SO-VITS-SVC 4.0 and 4.1 local inference on Intel/Apple Silicon Mac

Introduction

The SO-VITS-SVC project represents a cutting-edge initiative in the field of voice synthesis and conversion, specifically tailored for applications in singing voice transformation. Leveraging the capabilities of the Variational Inference with adversarial learning (VITS) models, this project offers a platform for users to convert spoken or sung audio into the voice of a different character or person.

Primarily targeted at enthusiasts in deep learning and voice synthesis, as well as researchers and hobbyists interested in voice manipulation and anime character voice generation, SO-VITS-SVC serves as a practical tool for applying theoretical knowledge in deep learning to real-world scenarios.

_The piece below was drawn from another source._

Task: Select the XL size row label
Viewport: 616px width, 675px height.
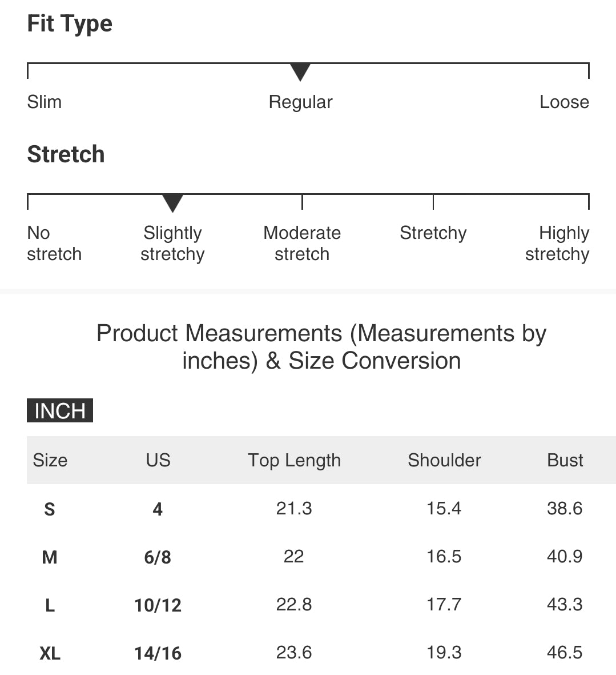Action: click(50, 653)
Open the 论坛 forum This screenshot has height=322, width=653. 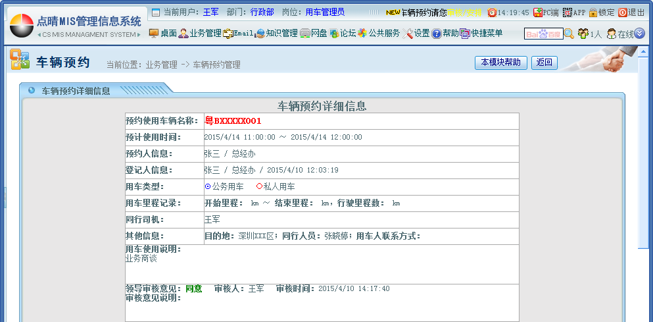pos(343,34)
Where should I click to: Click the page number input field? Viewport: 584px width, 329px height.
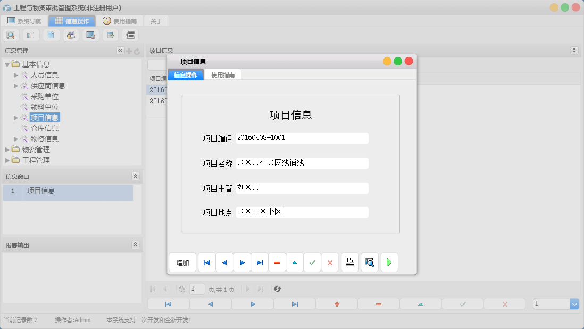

The project enables users to experiment with various aspects of voice conversion, including timbre, pitch, and rhythm alterations.

This tutorial will talk about how to running this project using the CPU under the Mac platform.

This tutorial is based on videos and practice from https://www.bilibili.com.
Below are the reference videos and documents:

So-VITS-SVC 4.1 Integration Package Complete Guide, created by bilibili@羽毛布団. It’s very good.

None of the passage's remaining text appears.